A ‘griefcation’ won’t cure the pain you feel after the death of a loved one, but meaningful travels might help you cope. Having lost my dad at 17, travel has helped me cope in myriad ways; here are just a few of them.
Travel Gives Me a Sense of Purpose
When the future you thought you’d have is snatched away, it’s natural to feel lost. Indeed, there is no map in the world that will get you back to where you want to be. Eventually, a sense of normality resumes – the world keeps turning, despite everything – but grief doesn’t just disappear. It’s a lifelong journey full of ups, downs, emotional dead ends, and long, lonely roads; sometimes you feel like you’re getting somewhere, only to end up back where you started.
After spending a while drifting on autopilot, I decided to listen to my inner GPS. I needed something to aim for to shake off my sorrow. Working on a barn restoration project in rural Provence kept my body busy and my mind distracted; solo travel across multiple continents saw my self-worth soar; and my continuing pursuit of the world’s most breathtaking landscapes reminds me that life, however painful it can be, is undeniably beautiful.
Travel Keeps My Worries and Fears in Check
I was a terrible worrier as a child. Following the loss of a close family friend, it got worse, leading to missed many opportunities. However, after my dad’s fatal car accident, my nerves were frayed for good. I became forever on high alert, especially regarding transportation, which makes travel interesting…

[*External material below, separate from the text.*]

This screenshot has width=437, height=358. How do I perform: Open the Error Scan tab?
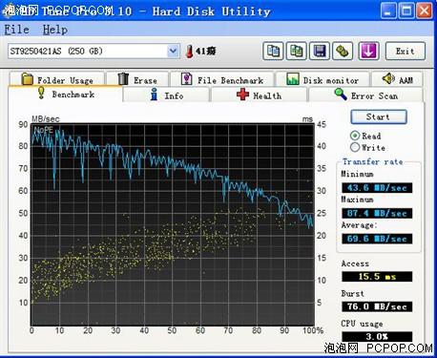pyautogui.click(x=365, y=95)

So what should I do with a new, irrational fear of death? I decided to confront it head-on through turbulent flights, cliff-top bus journeys, and perilous boat rides. It may seem counterintuitive, but the more I expose myself to situations I fear, the better I become at handling the heart-pounding, mind-racing ‘what-ifs’ that threaten to overshadow my otherwise positive outlook.
On a brighter note, missed trains and lost passports no longer bother me; trivial concerns simply aren’t worth stressing over anymore.
Travel Strengthens My Support Network
Relaxation, good food, and amazing views – key components of any holiday – can do wonders for the bereaved. Time away from familiar haunts and everyday routines creates space for processing buried feelings and focusing on healing, either consciously or subconsciously.
Over the years, I’ve found trips with close friends and family to be particularly fortifying. Tipsy heart-to-hearts, shared moments, and perfectly timed hand squeezes during inevitable ‘I wish he was here’ moments can be cathartic and deepen bonds. Making new, joyful memories with loved ones is essential to moving on, so why not create them in Paris, Perth, or Peru?
Travel Can Be a Fitting Tribute
The anniversary of my dad’s accident brings poignant memories and reminds me of how long it has been since he made me laugh. In 2015, with the 10th anniversary approaching, I decided to do something to honor him. He’d always had a fascination with mountains, so I briefly considered trekking to Everest Base Camp before regaining my senses (sort of) and choosing the Three Peaks Challenge. This challenge aims to summit the highest mountains in Scotland, England, and Wales within 24 hours.
Raising money for charity in my dad’s name and preparing for the challenge provided a compelling distraction during a difficult time. I felt fitter and more focused than I had in years. While the challenge itself was exhausting (almost getting lost on Scafell Pike in pelting rain was particularly tough), reaching the summit of Mount Snowdon on that gloomy dawn brought immense pride. I knew my dad would be proud of me too.
Travel Eases Existential Woes
Experiencing trauma can lead to feelings of disconnection from the world. Questions may arise such as, “Why me? Why now? What’s the point of it all?”
While I don’t have definitive answers to these questions, I eventually realized there was a more pressing one to ask myself: how will you make the most of your time on Earth?
You can’t live every day as if it’s your last – if I did, I’d likely be broke, exhausted, and probably in prison. However, you can strive to do what makes you truly happy as often as possible. For me, that means embracing the unpredictable: traversing unfamiliar landscapes, trying diverse cuisines, and putting trust in strangers. This includes skydiving in Hawaii, snorkeling in Fiji, and camping under the stars in Australia; getting lost on mountains and going backpacking with my mum. Ultimately, it means seizing the day – because life is short and there’s so much more to experience.